Harris closes deal to sell IT services biz to Veritas Capital
- By Ross Wilkers
- Apr 28, 2017
Harris Corp. has closed the sale of its government IT business to Veritas Capital for $690 million in a portfolio reshaping move for the military radio maker.
For Veritas, this acquisition adds approximately 3,500 employees and $1.1 billion in IT and managed services revenue from agencies such as NASA and those in national security and intelligence. The business' focus areas include secure communications, space operations and cybersecurity.
Veritas said it will rename and rebrand the business, which will operate as a standalone company with its own management team independent of other entities in the private equity firm's portfolio.
Harris will keep the $3.5 billion air traffic control business formerly part of IT services.
First announced in January, this transaction is the latest in a series of divestitures for Melbourne, Fla.-based Harris since its 2015 acquisition of former rival Exelis for $4.7 billion.

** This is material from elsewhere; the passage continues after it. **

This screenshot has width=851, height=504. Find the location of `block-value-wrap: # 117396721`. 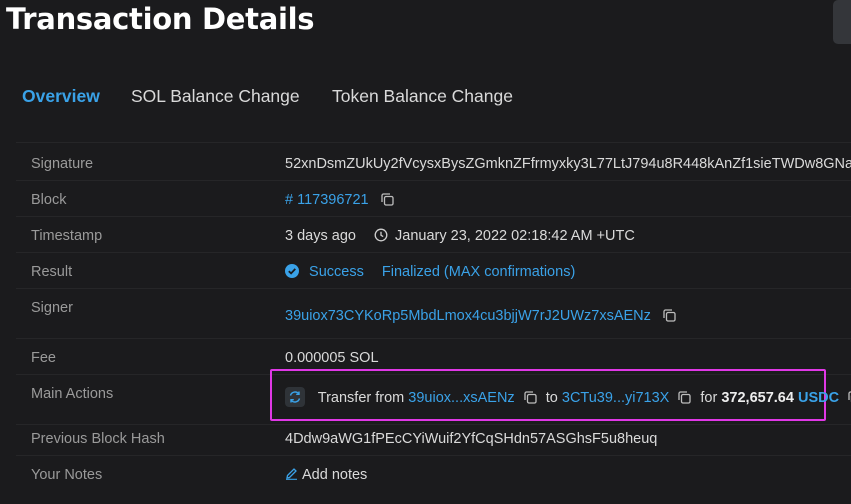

That deal was funded with $3.6 billion in debt. The credit ratings agency Fitch said earlier this month the company is on target to pay $2 billion down by the end of its 2018 fiscal year ending July.
Harris sold its former CapRock Communications maritime commercial business to SpeedCast International for $425 million in a deal that closed in January.

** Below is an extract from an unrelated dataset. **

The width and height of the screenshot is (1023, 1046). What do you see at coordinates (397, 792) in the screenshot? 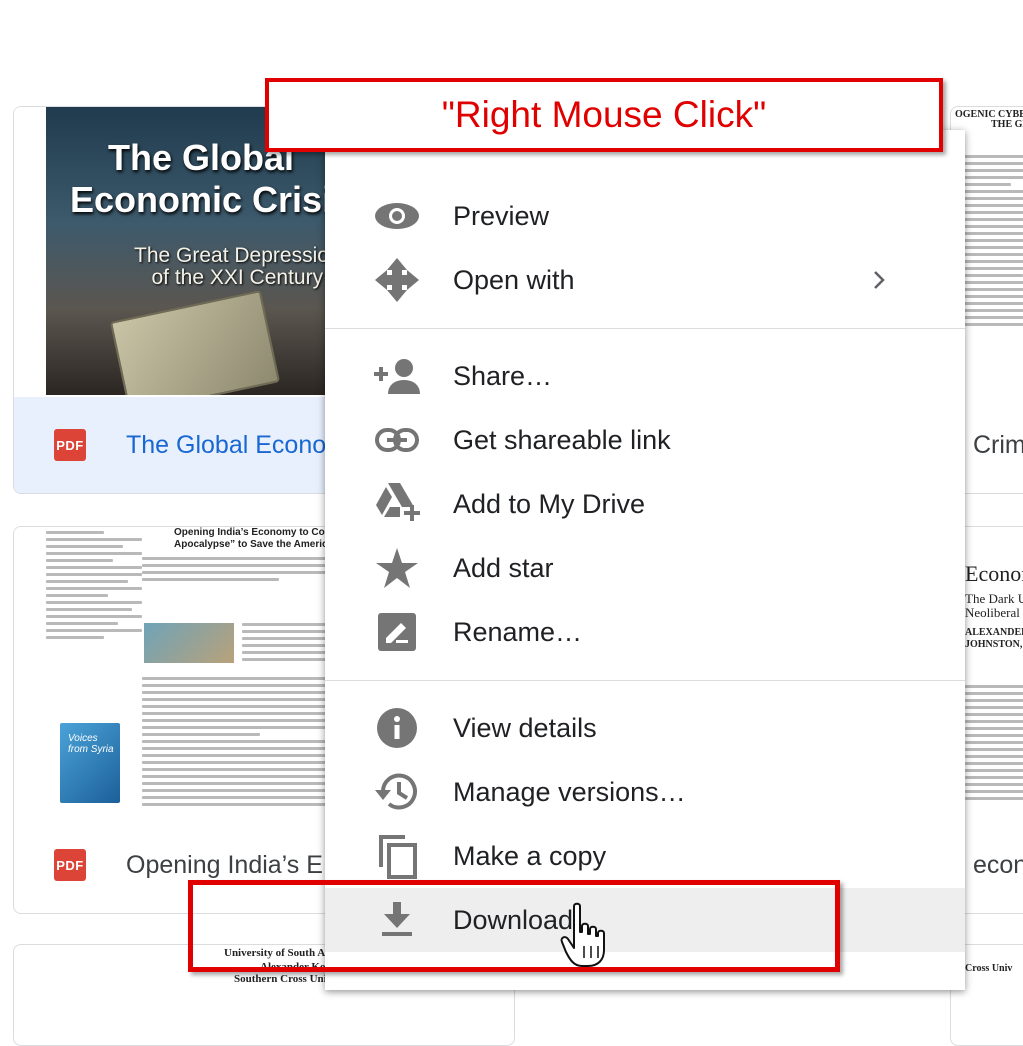
I see `history-icon` at bounding box center [397, 792].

Fitch expects the IT services and CapRock divestitures to remove $1.4 billion from Harris’ 2017 revenue.
Both sales took place in light of a move by activist investor group Jana Partners to become one of Harris’ 10 largest shareholders in August and subsequently both parties agreed to a pair of two mutually-acceptable directors.
Under Bill Brown’s six-year CEO tenure, Harris has divested nearly all of its now-former commercial-focused businesses to re-position the company as a more pure-play technology manufacturer for government agencies.
The company has sold its commercial broadcasting, commercial health care and composite aerostructures businesses in that time. Harris inherited the aerostructures business from Exelis.